The report explored the following 10 patient EHR matching solutions:

  • Implementing a voluntary universal identifier.
  • Using a public key as an identifier.
  • Expanding the use of existing government-issued identifiers.
  • Adding knowledge-based identity information.
  • Adding biometric data.
  • Having patients verify identity information.
  • Using consumer-directed exchange.
  • Using health record banks.
  • Having patients manually verify record matches.
  • Having patients supply record location information.

RAND assessed the effectiveness of each identified solution based on 11 evaluation criteria.

Criteria included sustainability, feasibility of development, pilot testing and implementation, minimal security risks, political viability, potential to foster new uses of matched records, low potential for unintended negative consequences, likelihood of adoption, improvement in record matching if widely implemented, and degree of patient control.

“The large number of criteria reflects the complexity of the record matching design space and the potential need for nuanced tradeoffs,” wrote report authors. “This complexity is also apparent in the ongoing challenges with record matching, the diverse potential solutions we identified, and the lack of clear consensus among experts on a favored solution.”

RAND drew from these potential solutions to create the single three-stage approach recommended for development and pilot testing.

The think tank also issued three recommendations to advance the approach through development and testing.

First, RAND recommended developing technical specifications for verified data fields, developing best practices that allow healthcare providers to verify phone numbers, and pilot testing and refining specifications and best practices to maximize feasibility and usability.

RAND also advised developing application programming interfaces (APIs) and best practices for establishing bidirectional communication between a smartphone app and healthcare provider registration systems at the point of care.
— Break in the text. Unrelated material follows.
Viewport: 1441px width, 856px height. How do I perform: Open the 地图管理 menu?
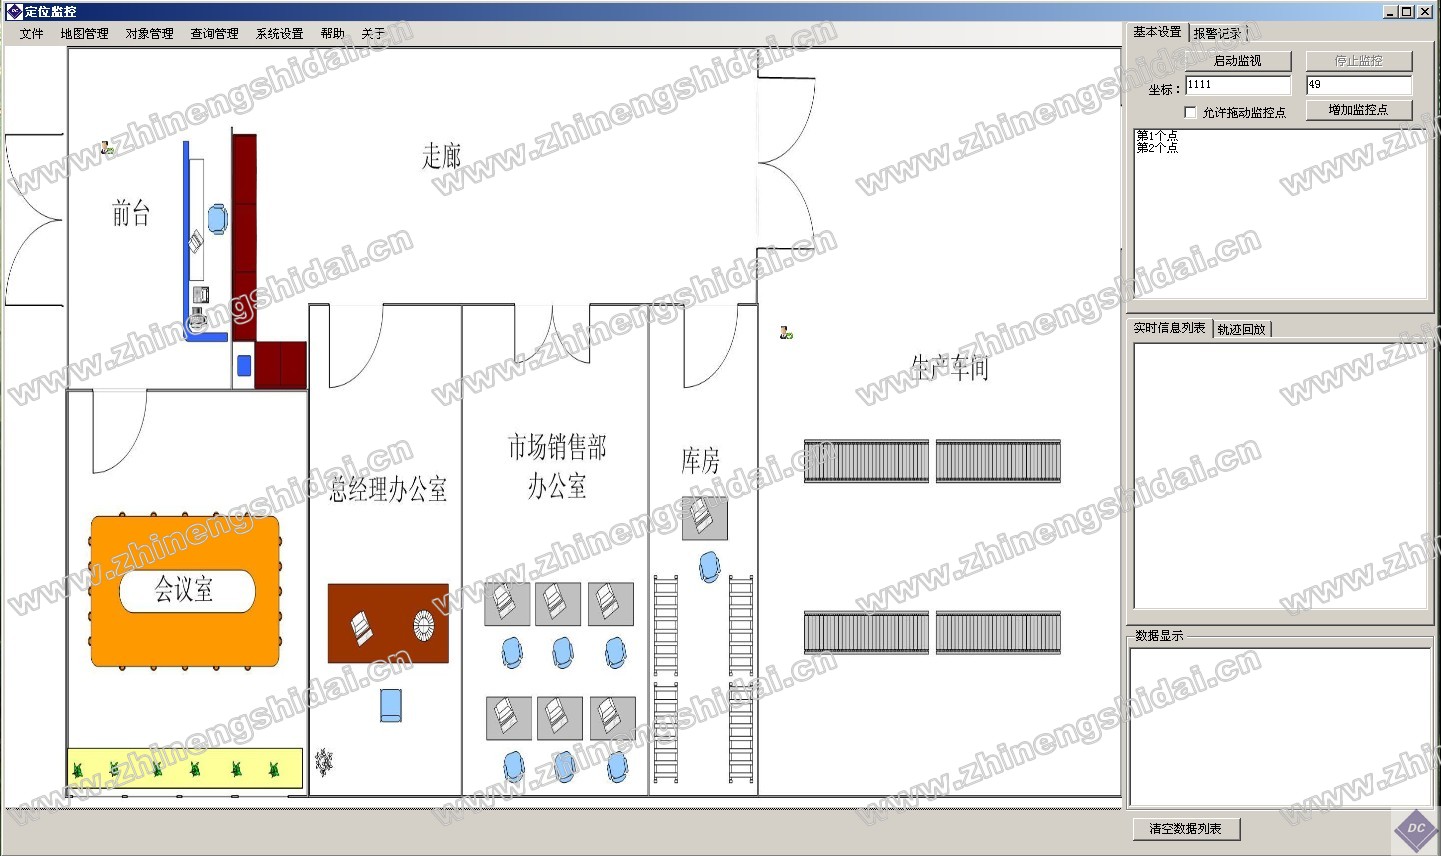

Developers would pilot test and refine these APIs.

Finally, the think tank suggested developing advanced app functionalities to further improve record matching and increase the value of apps to patients and providers.

To accelerate the solution’s development, RAND further advised stakeholders establish or designate an organization to oversee national progress in patient EHR matching and conduct more rigorous research into the nature and magnitude of EHR matching errors.

Creating methods for healthcare providers to objectively benchmark their EHR matching performance would also help to accelerate progress in improving patient matching accuracy.

“Given high uncertainty as to the extent to which any specific solution can ultimately succeed in improving record matching, further investigation, development, and pilot testing of a range of solutions are warranted,” report authors concluded.